The steps in this section assume you are troubleshooting a client that has already enrolled and is actively communicating with the server. If the client is not communicating with the server or has never connected then please see the section Debugging client communications in the Deployment Troubleshooting section.
In the
Deployment troubleshooting section
we explain how to bring up the debug server by providing the --debug
flag on
the command line. However clients are often remote and it’s therefore not always
possible to debug the client by starting it with this flag. Often we are also
trying to troubleshoot an issue that happens while collecting an artifact from a
remote client and we want to see what is actually happening in the client
process itself.
We can debug the client while it is running without starting the debug server
using the artifact Generic.Client.Profile
. This artifact has access to the
same data exposed through the debug server, but does not require the debug flag
to be enabled in advance.
By default the artifact collects the most useful information developers require, but you can customize the artifact parameter to collect more detailed information if required.
You can share the result of the collection by exporting it to a zip file and sharing with the development team on Discord or GitHub issues.
While collecting the profile at any time is useful, it is sometimes
hard to catch the problem on the client at just the right moment.
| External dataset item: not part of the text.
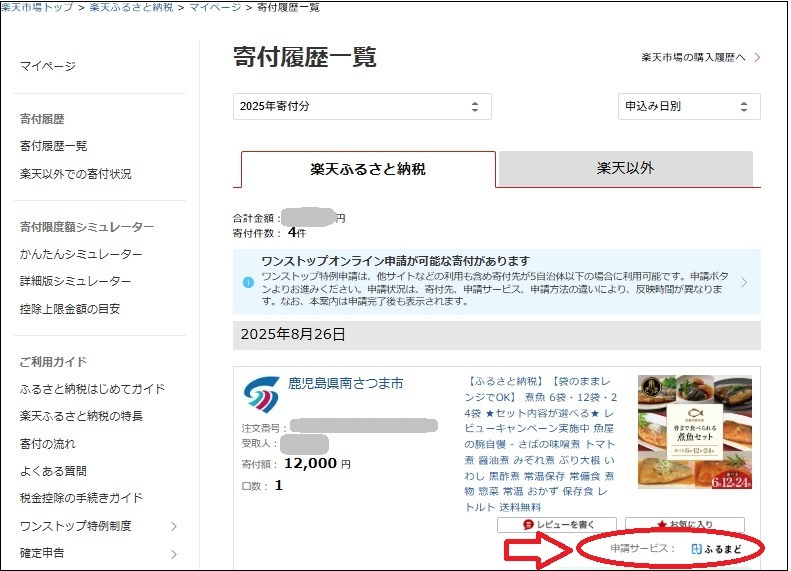Open the 2025年寄付分 year dropdown
The width and height of the screenshot is (791, 571).
click(362, 107)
For
example, if a particular query causes a memory leak or performance
issues, by the time you can schedule the Generic.Client.Profile
artifact, the client may have already restarted or is too busy to
actually collect the artifact.
In this case it is useful to enable a trace during the collection of another artifact. This setting will cause the client to take profile snapshots at specified intervals during query execution and automatically upload them to the server.
This setting will upload a zip file containing critical profile information every 10 seconds during query execution. This information is useful to see the memory and resource footprint as the query progresses as well as the logs from the client.
One of the first troubleshooting steps for client-related issues is to run the
client manually from the command line with the -v
flag which prints client
logs to the screen. This helps to identify startup issues or transient network
issues. This is often impractical or impossible when the client is remote and we
have means of access to it other than Velociraptor itself.
We could use the Velociraptor client to collect it’s own plaintext logs from disk, however the client, by default, does not write its logs to disk. This is done to prevent information leakage risks - the client’s log may contain sensitive information such as collected artifacts.
To overcome this, it is possible to tell the client to log to an encrypted local storage file. This allows us to collect the file from the client later and decrypt it on the server while not creating any information leakage risk.
To enable local client logging, you create a new label group
(e.g. logged
) and then assign the Generic.Client.LocalLogs
client
monitoring artifact to this group. This allows you to begin logging on
any client by labeling it so that it joins the group.
Logs will be written continuously into the specified file on the endpoint. The file is encrypted and can only be decrypted on the server but the client can append logging information, even after a reboot.
When we want to inspect the log file, we simply collect it from the
endpoint using the Generic.Client.LocalLogsRetrieve
artifact.
The notebook tab will automatically decrypt the logs and display them in a table.